#### EXCERPT PROVIDED:
Thursday, August 16, 2007

Duisberg Mafia Slayings Update

" ... The group reportedly earns tens of billions of dollars each year, largely from narcotics smuggled from Latin America, but also from extortion and smuggling. ... "


Slayings of 6 Italians in German city called 'unprecedented'
Int. Herald Tribune
By Mark Landler and Ian Fisher
August 16, 2007

FRANKFURT: The slayings of members of two rival southern Italian crime families has stunned the sooty industrial city of Duisburg in northern Germany, a place that has long attracted Italian immigrants, who came by the thousands after World War II to work in the city's factories and steel mills.

The bitter blood feud erupted on the streets of Duisburg early Wednesday morning, as police found the bodies of five Italian men in two parked cars.

A sixth victim died as he was being taken to a hospital. The police said that the victims, ages 16 to 39, had all been shot in the head outside an Italian pizzeria near Duisburg's train station.

Giuliano Amato, the Italian interior minister, said that the killings appeared to stem from rivalry between two families that belong to 'Ndrangheta, a mob organization from the Italian region of Calabria. The Italian authorities now regard 'Ndrangheta as a more sinister threat than the Mafia in Sicily.

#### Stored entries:
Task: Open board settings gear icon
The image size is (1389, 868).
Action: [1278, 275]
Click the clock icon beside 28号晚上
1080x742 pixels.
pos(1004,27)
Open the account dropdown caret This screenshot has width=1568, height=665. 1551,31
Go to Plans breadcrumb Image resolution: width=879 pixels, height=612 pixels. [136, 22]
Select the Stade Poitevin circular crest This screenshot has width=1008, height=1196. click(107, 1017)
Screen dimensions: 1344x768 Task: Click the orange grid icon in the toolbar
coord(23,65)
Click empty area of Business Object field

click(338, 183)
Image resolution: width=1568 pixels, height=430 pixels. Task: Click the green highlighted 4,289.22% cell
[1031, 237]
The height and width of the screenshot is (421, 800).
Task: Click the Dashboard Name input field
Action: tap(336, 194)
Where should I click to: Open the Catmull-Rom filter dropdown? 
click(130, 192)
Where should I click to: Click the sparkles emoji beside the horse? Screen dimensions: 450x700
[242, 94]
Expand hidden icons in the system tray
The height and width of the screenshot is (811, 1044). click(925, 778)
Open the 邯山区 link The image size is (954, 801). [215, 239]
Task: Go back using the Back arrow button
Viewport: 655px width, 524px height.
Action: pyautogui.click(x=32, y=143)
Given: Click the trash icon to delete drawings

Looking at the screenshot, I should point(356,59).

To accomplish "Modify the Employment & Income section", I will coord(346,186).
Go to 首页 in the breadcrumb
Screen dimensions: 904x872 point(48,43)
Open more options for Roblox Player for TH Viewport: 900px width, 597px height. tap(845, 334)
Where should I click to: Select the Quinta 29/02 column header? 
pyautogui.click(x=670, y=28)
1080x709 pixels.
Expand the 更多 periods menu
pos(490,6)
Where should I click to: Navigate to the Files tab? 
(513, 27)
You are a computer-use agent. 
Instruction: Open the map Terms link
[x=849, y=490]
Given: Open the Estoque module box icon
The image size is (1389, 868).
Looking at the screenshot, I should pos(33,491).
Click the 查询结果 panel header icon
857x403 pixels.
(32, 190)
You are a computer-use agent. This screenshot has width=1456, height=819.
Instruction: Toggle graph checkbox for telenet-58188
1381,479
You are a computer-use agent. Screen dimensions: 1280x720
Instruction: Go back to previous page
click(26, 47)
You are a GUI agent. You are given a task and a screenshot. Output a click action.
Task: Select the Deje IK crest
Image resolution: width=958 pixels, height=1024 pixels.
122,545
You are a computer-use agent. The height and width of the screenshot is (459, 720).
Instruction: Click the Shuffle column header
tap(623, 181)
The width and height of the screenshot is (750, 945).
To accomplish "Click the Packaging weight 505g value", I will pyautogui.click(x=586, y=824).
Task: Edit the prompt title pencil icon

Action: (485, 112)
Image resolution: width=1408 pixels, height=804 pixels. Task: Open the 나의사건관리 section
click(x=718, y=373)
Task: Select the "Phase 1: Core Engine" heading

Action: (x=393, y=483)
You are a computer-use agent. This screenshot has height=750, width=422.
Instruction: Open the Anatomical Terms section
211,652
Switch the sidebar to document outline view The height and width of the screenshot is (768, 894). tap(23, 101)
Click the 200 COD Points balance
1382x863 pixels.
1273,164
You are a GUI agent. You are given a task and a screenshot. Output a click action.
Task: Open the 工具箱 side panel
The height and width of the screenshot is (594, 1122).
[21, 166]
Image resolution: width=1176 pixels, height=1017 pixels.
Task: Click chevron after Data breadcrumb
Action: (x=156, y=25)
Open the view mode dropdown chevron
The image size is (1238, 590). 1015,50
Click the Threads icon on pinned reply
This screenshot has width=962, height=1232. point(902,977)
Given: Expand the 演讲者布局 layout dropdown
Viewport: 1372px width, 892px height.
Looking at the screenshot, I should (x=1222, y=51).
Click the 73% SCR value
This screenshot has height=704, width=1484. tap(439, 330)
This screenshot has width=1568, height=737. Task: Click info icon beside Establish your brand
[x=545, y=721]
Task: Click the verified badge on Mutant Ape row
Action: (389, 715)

#### WHAT IS NEEDED:
Answer these questions from the article on the Duisburg slayings:
1. In what were the bodies of five Italian men found?
2. What was the age range of the victims?
3. Who is the Italian interior minister named in the article?
This data is separate material and has no connection to the article.

#### SOLUTION TO THIS PROBLEM:
1. Two parked cars.
2. Ages 16 to 39.
3. Giuliano Amato.